▸ Problem requirements
This exercise calls for every line of the data below with the string "computer" in it.

################

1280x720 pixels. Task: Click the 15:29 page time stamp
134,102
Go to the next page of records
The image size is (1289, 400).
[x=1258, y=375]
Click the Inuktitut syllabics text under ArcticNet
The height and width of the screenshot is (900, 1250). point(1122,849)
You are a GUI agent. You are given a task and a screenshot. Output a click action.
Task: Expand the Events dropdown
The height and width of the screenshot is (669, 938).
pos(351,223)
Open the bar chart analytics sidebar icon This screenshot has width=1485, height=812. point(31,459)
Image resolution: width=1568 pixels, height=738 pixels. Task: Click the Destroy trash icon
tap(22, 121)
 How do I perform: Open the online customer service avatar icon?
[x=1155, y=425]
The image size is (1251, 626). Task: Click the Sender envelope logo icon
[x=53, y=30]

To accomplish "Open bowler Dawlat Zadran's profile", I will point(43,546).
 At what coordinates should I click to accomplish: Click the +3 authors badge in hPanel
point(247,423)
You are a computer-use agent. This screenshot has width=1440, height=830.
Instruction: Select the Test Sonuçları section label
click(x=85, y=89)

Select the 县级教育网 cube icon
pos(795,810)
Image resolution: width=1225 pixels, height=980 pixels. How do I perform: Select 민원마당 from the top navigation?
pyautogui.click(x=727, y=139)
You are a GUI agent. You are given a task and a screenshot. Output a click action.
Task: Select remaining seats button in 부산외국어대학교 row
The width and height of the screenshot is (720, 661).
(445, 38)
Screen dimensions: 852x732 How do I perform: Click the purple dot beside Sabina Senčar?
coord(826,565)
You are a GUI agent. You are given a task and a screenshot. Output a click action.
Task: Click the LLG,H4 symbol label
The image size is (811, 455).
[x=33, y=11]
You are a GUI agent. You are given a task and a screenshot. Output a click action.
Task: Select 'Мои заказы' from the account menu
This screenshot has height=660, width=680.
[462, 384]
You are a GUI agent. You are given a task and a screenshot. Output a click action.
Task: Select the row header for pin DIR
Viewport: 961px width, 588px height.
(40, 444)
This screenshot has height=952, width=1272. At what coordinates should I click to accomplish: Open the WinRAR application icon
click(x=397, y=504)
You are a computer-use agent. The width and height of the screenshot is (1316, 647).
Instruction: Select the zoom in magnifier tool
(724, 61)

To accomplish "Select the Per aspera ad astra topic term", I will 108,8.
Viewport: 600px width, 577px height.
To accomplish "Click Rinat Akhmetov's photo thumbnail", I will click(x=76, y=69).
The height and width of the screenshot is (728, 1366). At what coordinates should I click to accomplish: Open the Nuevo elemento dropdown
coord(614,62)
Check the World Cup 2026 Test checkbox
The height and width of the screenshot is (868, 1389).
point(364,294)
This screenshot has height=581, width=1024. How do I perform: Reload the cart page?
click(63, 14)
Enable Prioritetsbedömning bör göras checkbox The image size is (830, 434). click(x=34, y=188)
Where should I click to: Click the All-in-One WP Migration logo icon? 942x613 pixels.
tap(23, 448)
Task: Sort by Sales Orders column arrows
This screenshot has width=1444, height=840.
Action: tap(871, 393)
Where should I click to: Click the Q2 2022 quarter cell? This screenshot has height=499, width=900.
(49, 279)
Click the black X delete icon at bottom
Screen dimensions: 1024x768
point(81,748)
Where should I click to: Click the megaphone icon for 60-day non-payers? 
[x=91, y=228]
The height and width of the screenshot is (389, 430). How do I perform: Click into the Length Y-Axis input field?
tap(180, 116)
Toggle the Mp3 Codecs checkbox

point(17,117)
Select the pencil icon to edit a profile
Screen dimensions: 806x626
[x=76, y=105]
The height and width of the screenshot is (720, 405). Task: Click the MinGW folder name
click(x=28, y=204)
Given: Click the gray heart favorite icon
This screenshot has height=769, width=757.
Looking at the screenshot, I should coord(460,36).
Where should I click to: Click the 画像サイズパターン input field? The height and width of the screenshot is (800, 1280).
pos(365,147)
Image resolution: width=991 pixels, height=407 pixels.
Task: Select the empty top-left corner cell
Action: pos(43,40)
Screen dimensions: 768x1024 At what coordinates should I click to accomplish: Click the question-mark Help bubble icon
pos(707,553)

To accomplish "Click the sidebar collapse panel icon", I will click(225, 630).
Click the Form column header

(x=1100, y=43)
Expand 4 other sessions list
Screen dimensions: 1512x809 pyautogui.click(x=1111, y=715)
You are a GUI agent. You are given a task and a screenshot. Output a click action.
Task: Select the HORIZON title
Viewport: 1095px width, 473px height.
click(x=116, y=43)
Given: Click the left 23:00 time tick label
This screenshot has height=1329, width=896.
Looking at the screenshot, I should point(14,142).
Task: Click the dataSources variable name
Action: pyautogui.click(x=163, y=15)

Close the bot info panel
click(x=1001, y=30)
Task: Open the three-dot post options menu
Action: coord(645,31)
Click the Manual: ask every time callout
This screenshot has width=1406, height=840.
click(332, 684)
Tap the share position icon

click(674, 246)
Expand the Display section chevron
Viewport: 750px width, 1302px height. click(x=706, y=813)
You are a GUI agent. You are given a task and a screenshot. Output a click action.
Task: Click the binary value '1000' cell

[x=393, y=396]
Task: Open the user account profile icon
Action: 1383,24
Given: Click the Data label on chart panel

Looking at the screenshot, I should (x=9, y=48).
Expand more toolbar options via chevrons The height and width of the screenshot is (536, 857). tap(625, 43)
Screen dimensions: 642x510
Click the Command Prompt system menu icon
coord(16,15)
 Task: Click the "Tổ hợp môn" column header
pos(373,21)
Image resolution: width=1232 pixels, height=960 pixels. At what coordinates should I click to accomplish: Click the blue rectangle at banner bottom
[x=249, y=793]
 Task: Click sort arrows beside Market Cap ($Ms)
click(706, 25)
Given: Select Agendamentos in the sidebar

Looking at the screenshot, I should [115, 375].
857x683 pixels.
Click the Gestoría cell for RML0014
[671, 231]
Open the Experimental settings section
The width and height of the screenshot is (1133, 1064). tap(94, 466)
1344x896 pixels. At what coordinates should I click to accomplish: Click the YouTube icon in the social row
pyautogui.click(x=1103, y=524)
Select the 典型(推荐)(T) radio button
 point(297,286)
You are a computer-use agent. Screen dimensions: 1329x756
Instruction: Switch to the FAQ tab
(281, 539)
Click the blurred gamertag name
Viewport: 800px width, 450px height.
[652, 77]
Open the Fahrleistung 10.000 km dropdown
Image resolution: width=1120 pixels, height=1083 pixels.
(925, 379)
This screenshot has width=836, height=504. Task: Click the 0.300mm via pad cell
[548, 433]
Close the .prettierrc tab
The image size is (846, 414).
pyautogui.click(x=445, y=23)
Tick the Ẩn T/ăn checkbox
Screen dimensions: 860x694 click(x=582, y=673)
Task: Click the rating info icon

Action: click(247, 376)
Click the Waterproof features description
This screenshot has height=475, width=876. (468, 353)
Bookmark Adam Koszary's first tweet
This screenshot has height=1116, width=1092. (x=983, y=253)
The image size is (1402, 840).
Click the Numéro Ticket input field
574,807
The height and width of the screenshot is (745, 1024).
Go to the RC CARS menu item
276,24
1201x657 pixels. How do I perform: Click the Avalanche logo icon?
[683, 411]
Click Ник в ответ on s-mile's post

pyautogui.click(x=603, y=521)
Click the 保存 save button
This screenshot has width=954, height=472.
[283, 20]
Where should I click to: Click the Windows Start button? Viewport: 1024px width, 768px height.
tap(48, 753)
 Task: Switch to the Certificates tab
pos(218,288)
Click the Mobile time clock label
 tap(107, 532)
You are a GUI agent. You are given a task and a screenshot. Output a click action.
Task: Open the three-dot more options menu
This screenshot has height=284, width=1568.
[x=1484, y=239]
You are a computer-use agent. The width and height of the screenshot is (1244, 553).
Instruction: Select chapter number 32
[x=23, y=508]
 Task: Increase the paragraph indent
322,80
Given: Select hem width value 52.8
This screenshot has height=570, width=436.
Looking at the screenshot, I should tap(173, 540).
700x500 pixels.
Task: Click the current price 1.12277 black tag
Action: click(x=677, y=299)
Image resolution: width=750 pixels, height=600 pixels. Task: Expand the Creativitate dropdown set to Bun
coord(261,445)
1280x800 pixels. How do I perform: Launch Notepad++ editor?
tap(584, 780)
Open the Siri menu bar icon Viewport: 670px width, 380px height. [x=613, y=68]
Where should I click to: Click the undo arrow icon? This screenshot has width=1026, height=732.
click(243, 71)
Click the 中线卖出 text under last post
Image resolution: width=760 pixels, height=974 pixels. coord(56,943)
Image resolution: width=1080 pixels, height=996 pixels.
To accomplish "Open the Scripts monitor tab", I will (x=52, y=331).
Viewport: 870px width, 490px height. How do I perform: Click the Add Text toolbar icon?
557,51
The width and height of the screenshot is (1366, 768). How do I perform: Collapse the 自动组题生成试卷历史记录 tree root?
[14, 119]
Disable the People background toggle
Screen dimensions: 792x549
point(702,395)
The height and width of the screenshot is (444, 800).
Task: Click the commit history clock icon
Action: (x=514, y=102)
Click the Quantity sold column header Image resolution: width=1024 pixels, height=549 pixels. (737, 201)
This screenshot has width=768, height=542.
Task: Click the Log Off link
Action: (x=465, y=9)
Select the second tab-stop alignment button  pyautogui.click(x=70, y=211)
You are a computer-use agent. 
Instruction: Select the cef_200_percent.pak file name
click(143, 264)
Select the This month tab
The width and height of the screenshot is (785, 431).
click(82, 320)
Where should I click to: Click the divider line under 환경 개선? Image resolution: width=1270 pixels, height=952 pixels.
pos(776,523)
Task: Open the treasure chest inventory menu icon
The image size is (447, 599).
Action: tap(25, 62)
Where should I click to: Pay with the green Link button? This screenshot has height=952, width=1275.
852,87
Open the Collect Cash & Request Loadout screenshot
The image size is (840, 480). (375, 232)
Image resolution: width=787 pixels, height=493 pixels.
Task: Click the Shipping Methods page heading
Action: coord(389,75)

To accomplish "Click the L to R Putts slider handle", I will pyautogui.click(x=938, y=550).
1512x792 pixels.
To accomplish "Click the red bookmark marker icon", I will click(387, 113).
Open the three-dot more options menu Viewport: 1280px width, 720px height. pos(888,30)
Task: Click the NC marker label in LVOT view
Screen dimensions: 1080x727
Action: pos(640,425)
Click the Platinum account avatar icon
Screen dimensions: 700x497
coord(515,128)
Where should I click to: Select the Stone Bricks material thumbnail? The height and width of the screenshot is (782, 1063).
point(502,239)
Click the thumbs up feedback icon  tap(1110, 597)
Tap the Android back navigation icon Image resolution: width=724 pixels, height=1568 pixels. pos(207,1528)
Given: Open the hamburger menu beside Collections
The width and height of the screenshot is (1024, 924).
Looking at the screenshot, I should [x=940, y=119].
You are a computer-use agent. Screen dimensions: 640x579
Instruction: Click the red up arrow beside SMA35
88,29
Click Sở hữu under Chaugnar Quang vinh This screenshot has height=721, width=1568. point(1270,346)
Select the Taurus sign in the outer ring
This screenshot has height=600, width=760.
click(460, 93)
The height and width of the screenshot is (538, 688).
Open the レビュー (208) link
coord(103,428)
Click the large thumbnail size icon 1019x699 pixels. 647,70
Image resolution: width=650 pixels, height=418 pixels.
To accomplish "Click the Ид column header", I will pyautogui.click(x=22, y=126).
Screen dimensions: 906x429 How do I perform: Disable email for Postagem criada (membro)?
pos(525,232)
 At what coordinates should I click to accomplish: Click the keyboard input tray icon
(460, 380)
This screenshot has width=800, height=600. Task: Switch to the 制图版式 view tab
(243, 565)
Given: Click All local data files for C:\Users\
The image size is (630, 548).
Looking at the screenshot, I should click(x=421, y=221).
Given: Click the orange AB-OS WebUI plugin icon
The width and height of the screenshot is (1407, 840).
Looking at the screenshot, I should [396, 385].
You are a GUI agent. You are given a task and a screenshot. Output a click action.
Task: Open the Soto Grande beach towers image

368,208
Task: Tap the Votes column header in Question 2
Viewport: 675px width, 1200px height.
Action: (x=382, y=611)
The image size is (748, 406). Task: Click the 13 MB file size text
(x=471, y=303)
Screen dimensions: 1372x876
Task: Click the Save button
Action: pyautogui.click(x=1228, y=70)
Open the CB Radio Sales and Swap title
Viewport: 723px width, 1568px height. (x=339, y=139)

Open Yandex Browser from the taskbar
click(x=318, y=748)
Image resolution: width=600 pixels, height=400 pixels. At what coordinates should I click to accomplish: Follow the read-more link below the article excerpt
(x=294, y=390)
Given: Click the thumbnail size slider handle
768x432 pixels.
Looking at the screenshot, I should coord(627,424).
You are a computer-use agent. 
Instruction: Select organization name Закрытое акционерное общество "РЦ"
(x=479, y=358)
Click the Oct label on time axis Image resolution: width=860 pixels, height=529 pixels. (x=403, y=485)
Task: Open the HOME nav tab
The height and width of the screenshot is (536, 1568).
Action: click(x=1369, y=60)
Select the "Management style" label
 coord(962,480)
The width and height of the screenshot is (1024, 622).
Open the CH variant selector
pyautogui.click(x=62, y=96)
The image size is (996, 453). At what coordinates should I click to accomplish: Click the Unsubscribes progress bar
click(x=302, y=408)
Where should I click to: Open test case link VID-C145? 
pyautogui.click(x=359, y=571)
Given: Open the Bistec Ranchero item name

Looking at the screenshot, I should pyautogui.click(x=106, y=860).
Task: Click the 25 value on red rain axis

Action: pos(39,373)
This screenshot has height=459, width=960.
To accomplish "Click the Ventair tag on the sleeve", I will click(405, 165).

################

▸ Task answer
You are a computer-use agent. This screenshot has width=1440, height=830.
You are a computer-use agent. The width and height of the screenshot is (1316, 647).
You are a computer-use agent. Screen dimensions: 1329x756
You are a computer-use agent. The width and height of the screenshot is (1244, 553).
You are a computer-use agent. 
You are a computer-use agent. Screen dimensions: 640x579
You are a computer-use agent. 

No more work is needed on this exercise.